- [DIRECTIONS] Go line by line through the data and copy those with the word "account".
SOURCE DATA: Begin
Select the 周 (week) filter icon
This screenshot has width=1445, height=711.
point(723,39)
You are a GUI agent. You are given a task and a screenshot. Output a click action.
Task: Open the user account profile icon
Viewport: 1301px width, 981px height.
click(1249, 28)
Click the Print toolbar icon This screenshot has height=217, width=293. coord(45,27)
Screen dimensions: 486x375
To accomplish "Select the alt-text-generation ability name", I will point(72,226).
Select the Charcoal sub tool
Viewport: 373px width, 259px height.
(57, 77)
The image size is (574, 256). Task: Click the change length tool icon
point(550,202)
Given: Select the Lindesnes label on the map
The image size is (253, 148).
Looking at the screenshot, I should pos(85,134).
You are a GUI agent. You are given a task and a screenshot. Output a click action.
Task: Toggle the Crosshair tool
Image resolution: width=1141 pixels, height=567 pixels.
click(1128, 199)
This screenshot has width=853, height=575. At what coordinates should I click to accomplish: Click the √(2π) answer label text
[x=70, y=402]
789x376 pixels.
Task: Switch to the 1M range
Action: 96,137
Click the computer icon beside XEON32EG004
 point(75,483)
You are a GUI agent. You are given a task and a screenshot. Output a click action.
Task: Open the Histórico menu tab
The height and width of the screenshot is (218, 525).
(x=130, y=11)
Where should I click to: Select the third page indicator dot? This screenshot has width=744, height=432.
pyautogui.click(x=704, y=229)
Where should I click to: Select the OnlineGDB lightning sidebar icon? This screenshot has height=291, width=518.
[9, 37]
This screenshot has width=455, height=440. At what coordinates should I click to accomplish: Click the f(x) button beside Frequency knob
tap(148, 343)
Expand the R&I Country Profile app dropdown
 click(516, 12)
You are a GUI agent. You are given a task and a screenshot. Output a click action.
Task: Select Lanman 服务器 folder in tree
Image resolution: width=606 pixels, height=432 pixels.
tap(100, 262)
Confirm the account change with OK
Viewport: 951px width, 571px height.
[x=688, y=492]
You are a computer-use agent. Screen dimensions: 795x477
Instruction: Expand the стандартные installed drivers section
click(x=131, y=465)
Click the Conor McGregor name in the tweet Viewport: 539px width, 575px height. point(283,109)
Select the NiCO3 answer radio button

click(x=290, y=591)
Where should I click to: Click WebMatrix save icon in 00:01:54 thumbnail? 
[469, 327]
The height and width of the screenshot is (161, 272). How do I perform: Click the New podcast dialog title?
SOURCE DATA: End
- [TASK RESPONSE]
Task: Open the user account profile icon
Confirm the account change with OK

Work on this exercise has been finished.